12. In this case, the age of PW1 was proved in three ways. That was by PW1 herself, PW2 (the mother) and the P3 Form. Therefore, this Court is satisfied that the age of PW1 was proved as required in law to be 10 years in 2019 when the offence was committed. PW1 was, hence, a child in law.

13. Having said as much, this Court will now consider the appeal against the sentence.

14. It was held in Wanjema v. Republic (1971) EA493 laid down the general principles upon which the first appellate Court may act on when dealing with an appeal on sentence. An appellate Court can only interfere with the sentence imposed by the trial Court if it is satisfied that in arriving at the sentence the trial Court did not consider a relevant fact or that it considered an irrelevant factor or that in all the circumstances of the case, the sentence is harsh and excessive. However, the appellate Court must not lose sight of the fact that in sentencing, the trial Court exercised discretion and if the discretion is exercised judicially and not capriciously, the appellate Court should be slow to interfere with that discretion.
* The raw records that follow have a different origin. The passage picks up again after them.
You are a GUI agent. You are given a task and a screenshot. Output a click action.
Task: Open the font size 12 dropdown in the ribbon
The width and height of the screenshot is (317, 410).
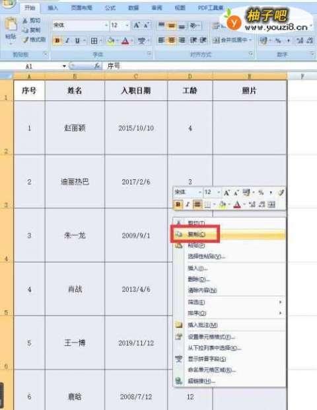pyautogui.click(x=127, y=25)
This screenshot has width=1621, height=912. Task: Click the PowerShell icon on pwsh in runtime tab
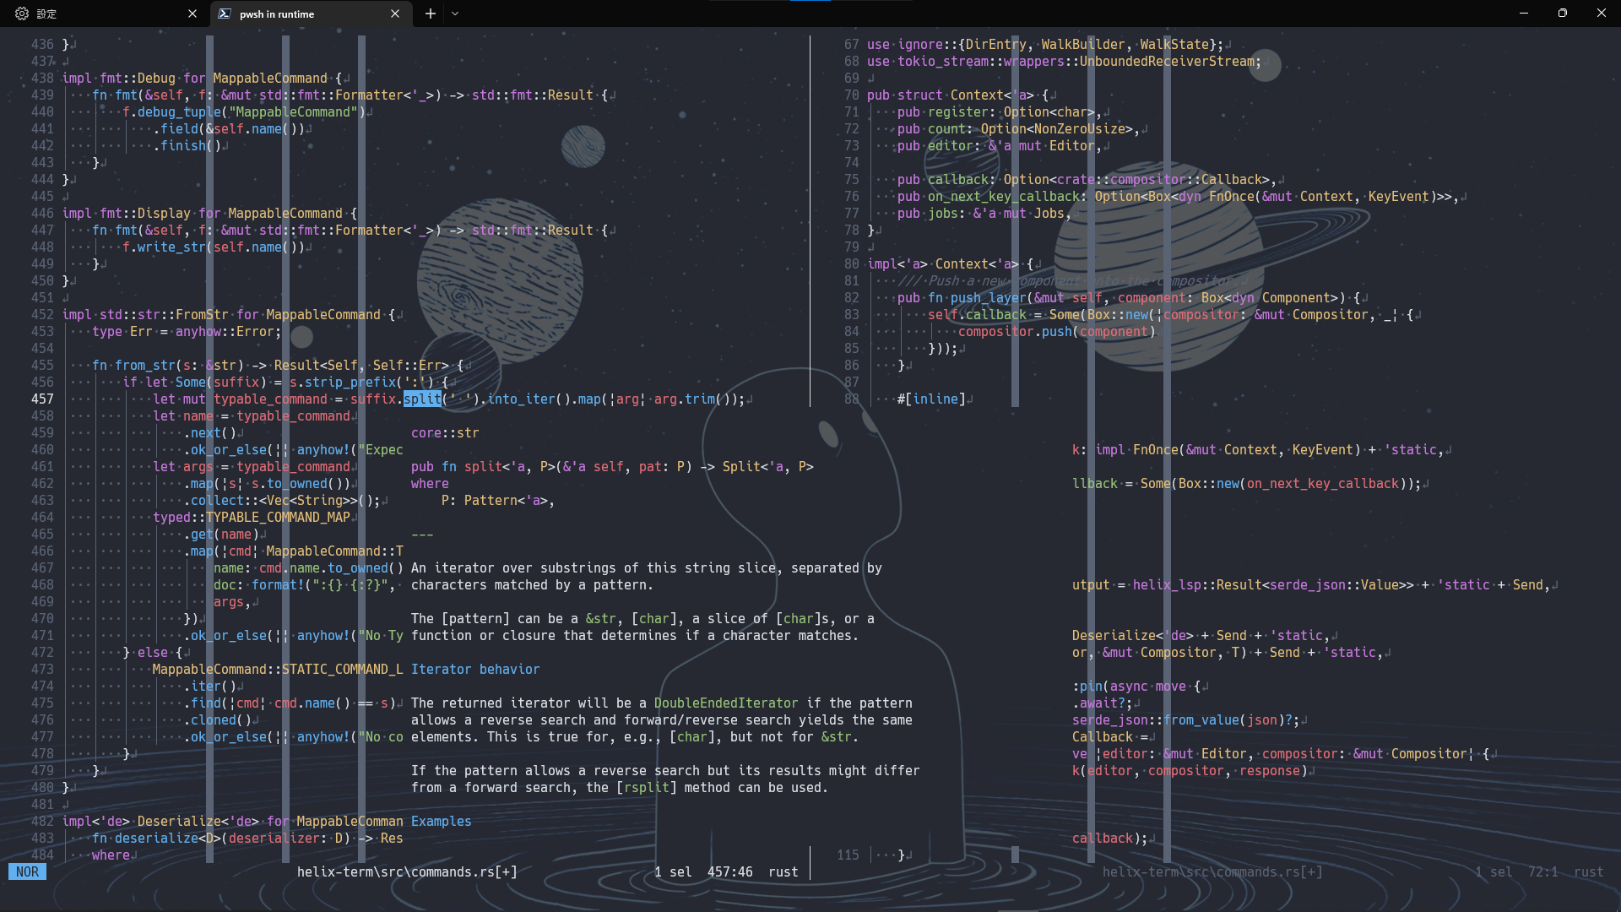tap(225, 14)
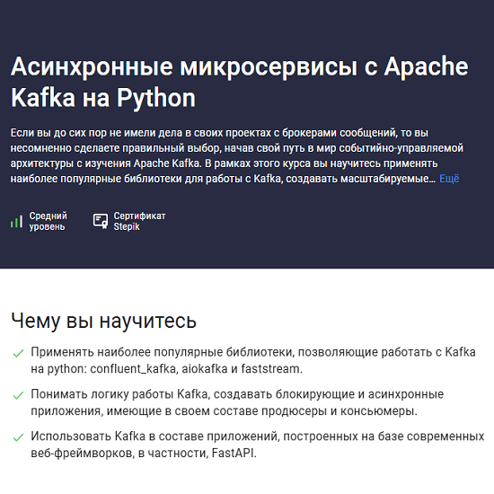The width and height of the screenshot is (494, 494).
Task: Click the "faststream" library name
Action: click(x=271, y=368)
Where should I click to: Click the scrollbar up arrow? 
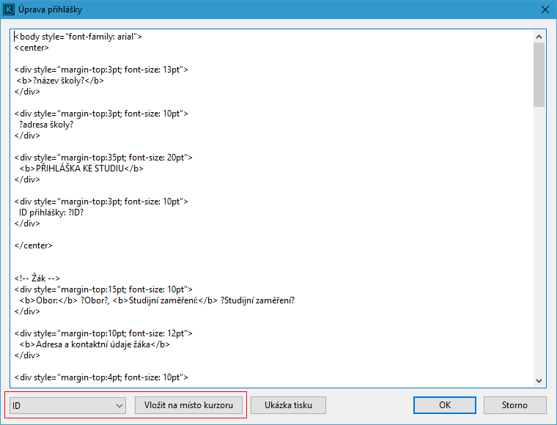[x=539, y=36]
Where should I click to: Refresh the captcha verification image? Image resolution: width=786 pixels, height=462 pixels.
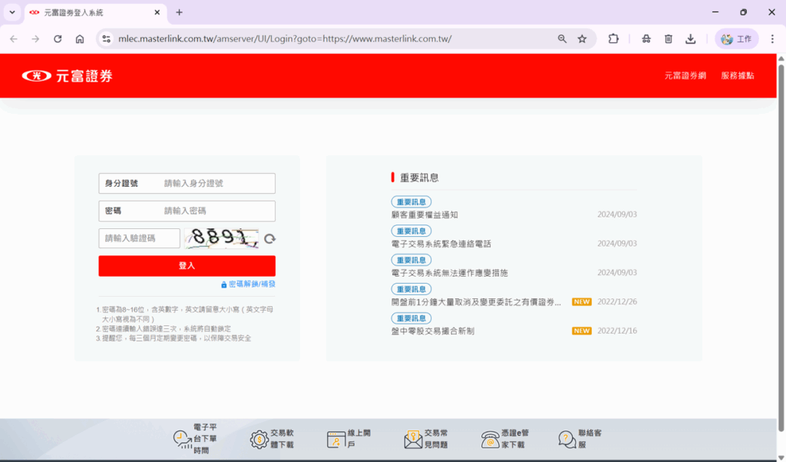pos(269,239)
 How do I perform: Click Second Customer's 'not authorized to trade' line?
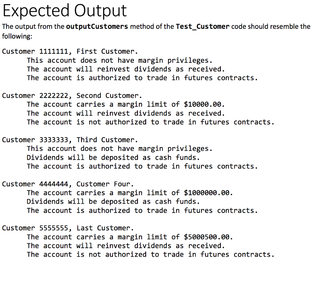click(150, 122)
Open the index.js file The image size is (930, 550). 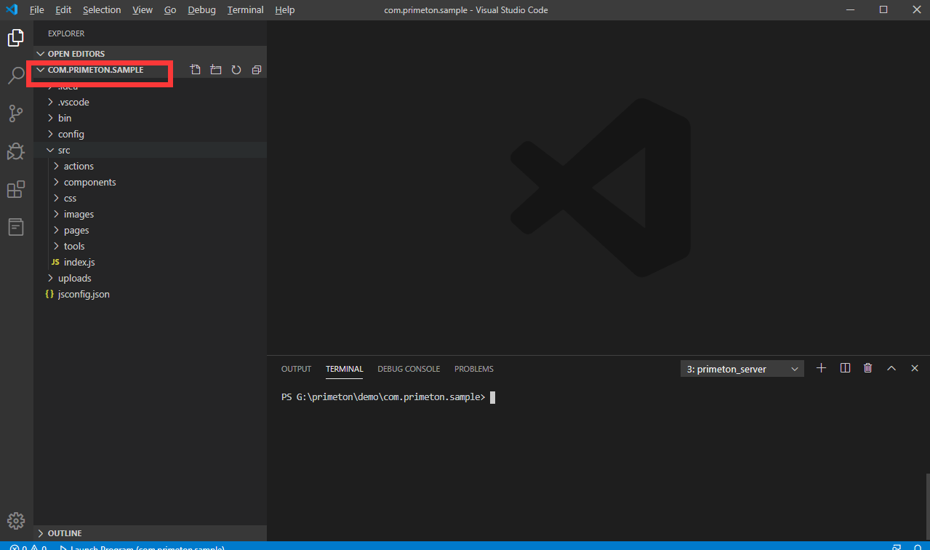[x=79, y=262]
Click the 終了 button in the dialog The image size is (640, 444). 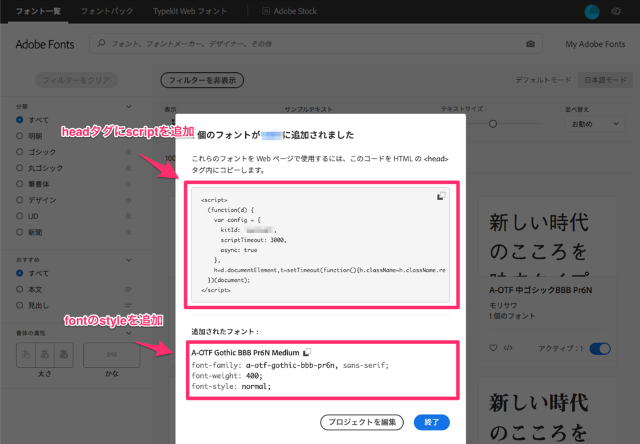(x=431, y=422)
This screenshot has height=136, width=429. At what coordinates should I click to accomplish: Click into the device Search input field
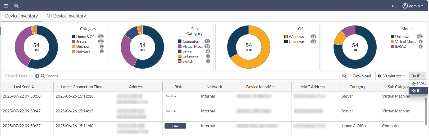click(185, 76)
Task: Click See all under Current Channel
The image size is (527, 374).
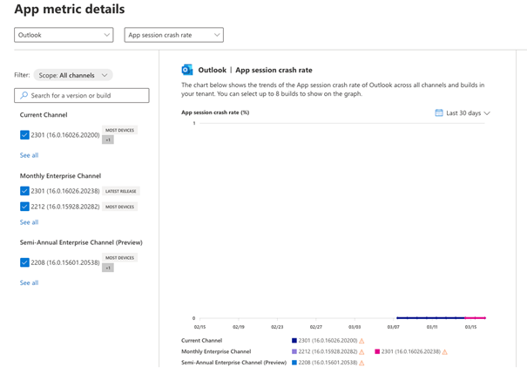Action: [29, 155]
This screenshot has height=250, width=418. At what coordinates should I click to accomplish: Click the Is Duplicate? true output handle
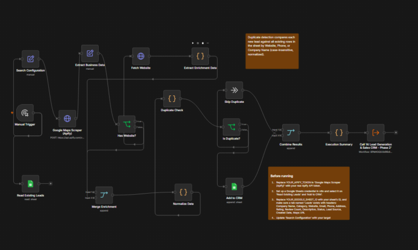[x=240, y=124]
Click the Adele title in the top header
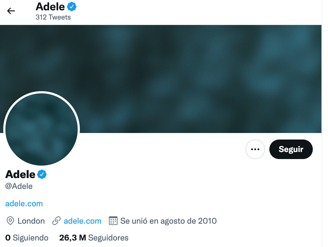The width and height of the screenshot is (328, 247). point(50,7)
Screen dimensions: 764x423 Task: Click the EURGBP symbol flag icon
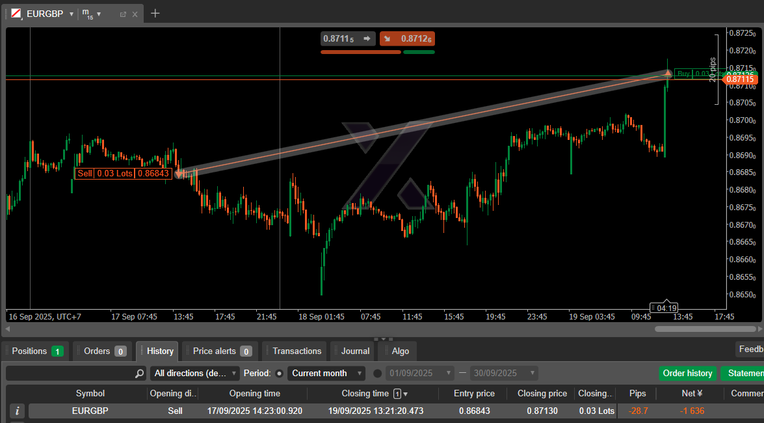(16, 14)
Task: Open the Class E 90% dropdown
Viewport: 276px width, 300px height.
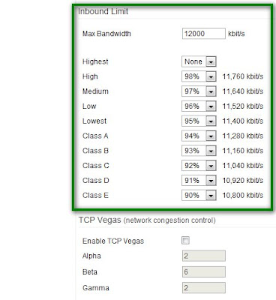Action: tap(199, 195)
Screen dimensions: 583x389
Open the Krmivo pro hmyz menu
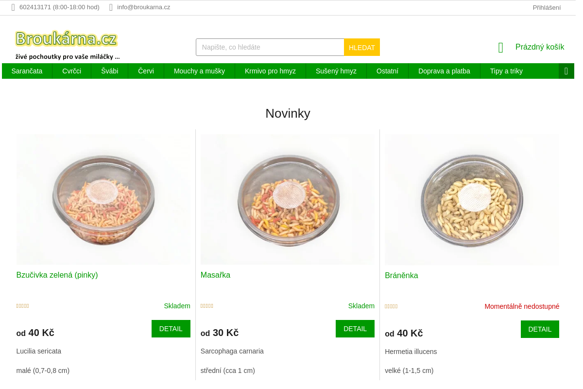[x=270, y=71]
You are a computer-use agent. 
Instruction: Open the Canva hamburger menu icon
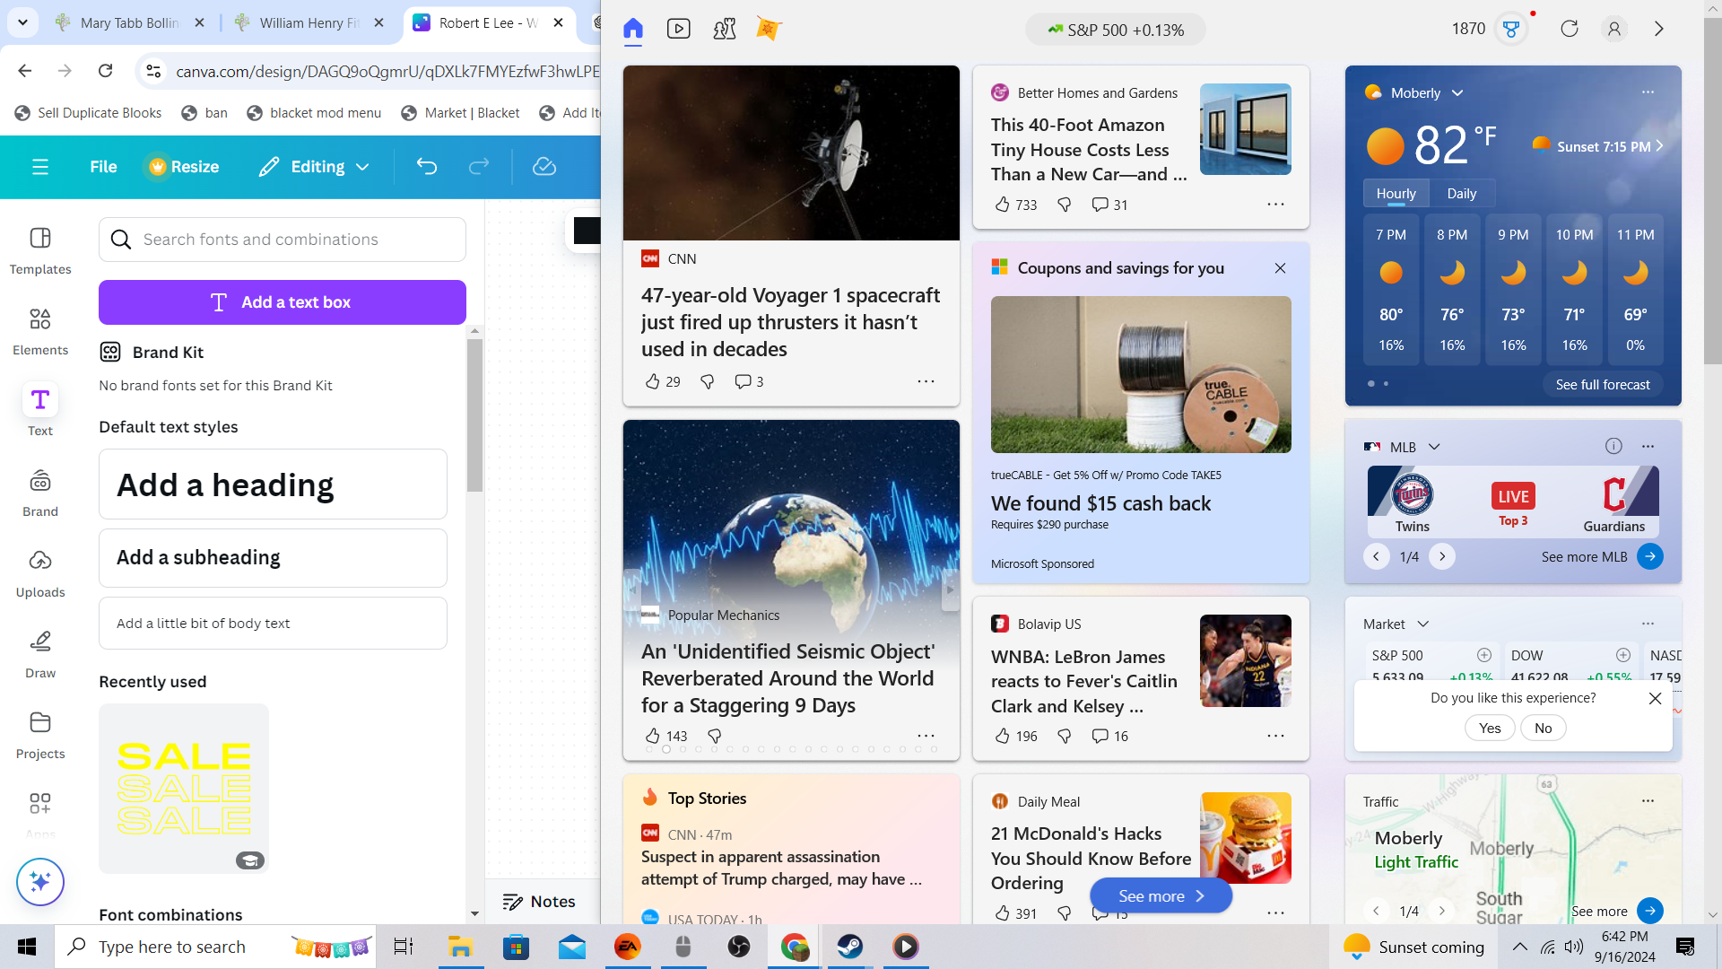[x=40, y=167]
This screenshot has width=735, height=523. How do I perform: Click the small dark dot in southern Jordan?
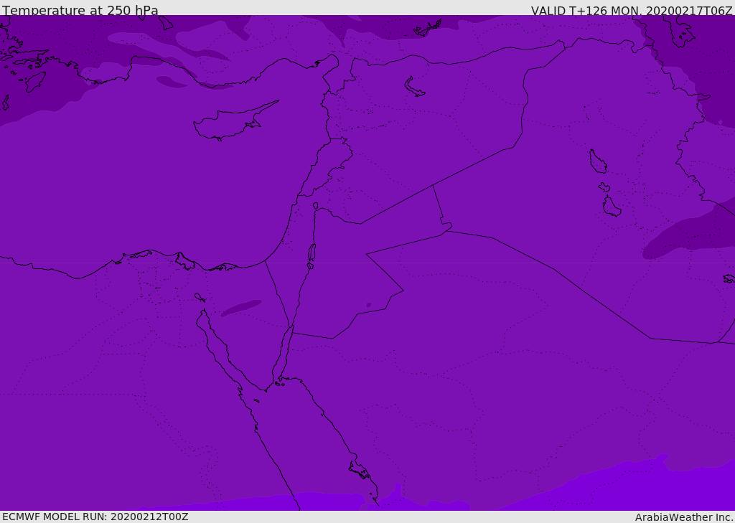(369, 305)
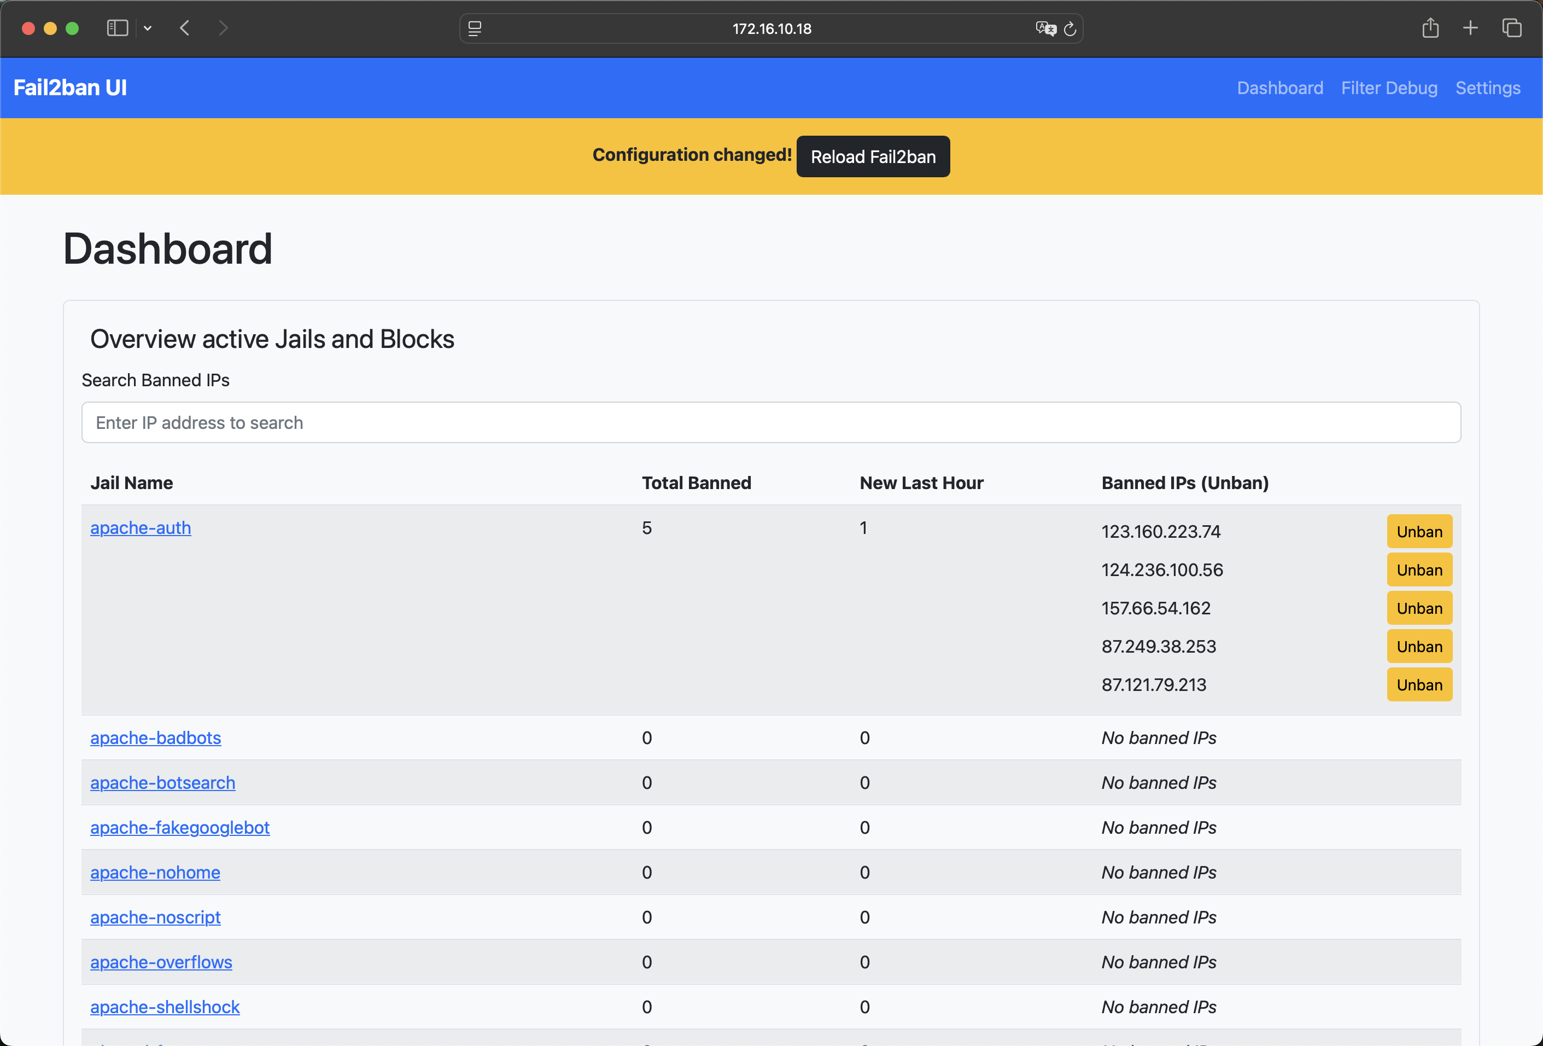Reload the page with the refresh icon
This screenshot has width=1543, height=1046.
pyautogui.click(x=1070, y=29)
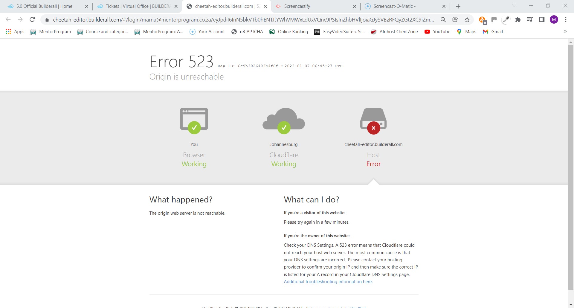Screen dimensions: 574x308
Task: Open the Gmail bookmark
Action: [493, 31]
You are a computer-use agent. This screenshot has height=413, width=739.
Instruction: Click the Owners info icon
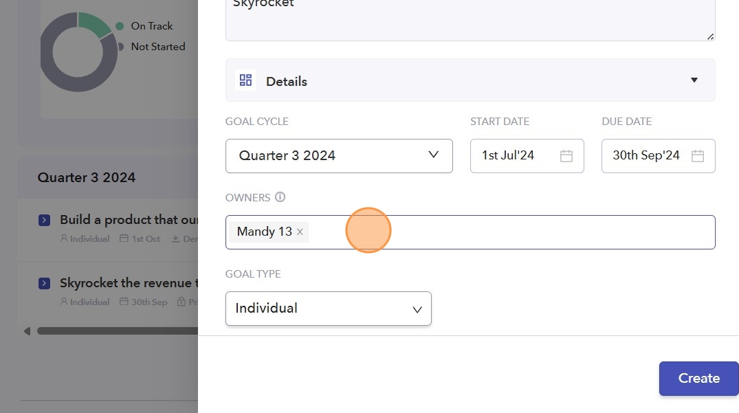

15. I have considered this matter with caution and care. The trial Court was careful in the manner it conducted the sentencing proceedings.

16. The Court considered the nature of the offence and the mitigation, among other relevant actors.

17. Sentencing is a crucial part in the criminal process and the administration of justice. It is also discretionary. In exercising the discretion, a sentencing Court is called upon to be guided by a raft of considerations. Such are discussed at length in the Sentencing Guidelines published on 29th April, 2016 vide Gazette Notice No. 2970 by the Hon. The Chief Justice of the Republic of Kenya who is also the Chairperson of the National Council on the Administration of Justice (NCAJ) and in case law including the Supreme Court in Petition No. 15 of 2015 Francis Karioko Muruatetu & another v Republic [2017] eKLR.

18. This Court does not see how the sentencing proceedings are to be impugned. This Court, however, posits that it would have been more assuring for the Court to have called for a Pre-Sentence Report given the gravity of the offence and the possible sentence. Although that did not happen, given the age of the victim, the relationship between the victim and the Appellant (being a Step-father) and the trust the victim bestowed on the Appellant, the sentence rendered cannot be faulted.

19. In the end, the following final orders of this Court do hereby issue: -a.The entire Appeal is dismissed.b.This file is hereby marked as closed.

20. Orders accordingly.

DELIVERED, DATED AND SIGNED AT KITALE THIS 14TH DAY OF DECEMBER, 2023. A. C. MRIMAJUDGEJudgment delivered in open Court and in the presence of: -Peter Kimutai Cherop, the Appellant in person.Miss Kagali, Learned Prosecution Counsel instructed by the Office of the Director of Public Prosecutions for the Respondent.Chemosop/Duke – Court Assistants.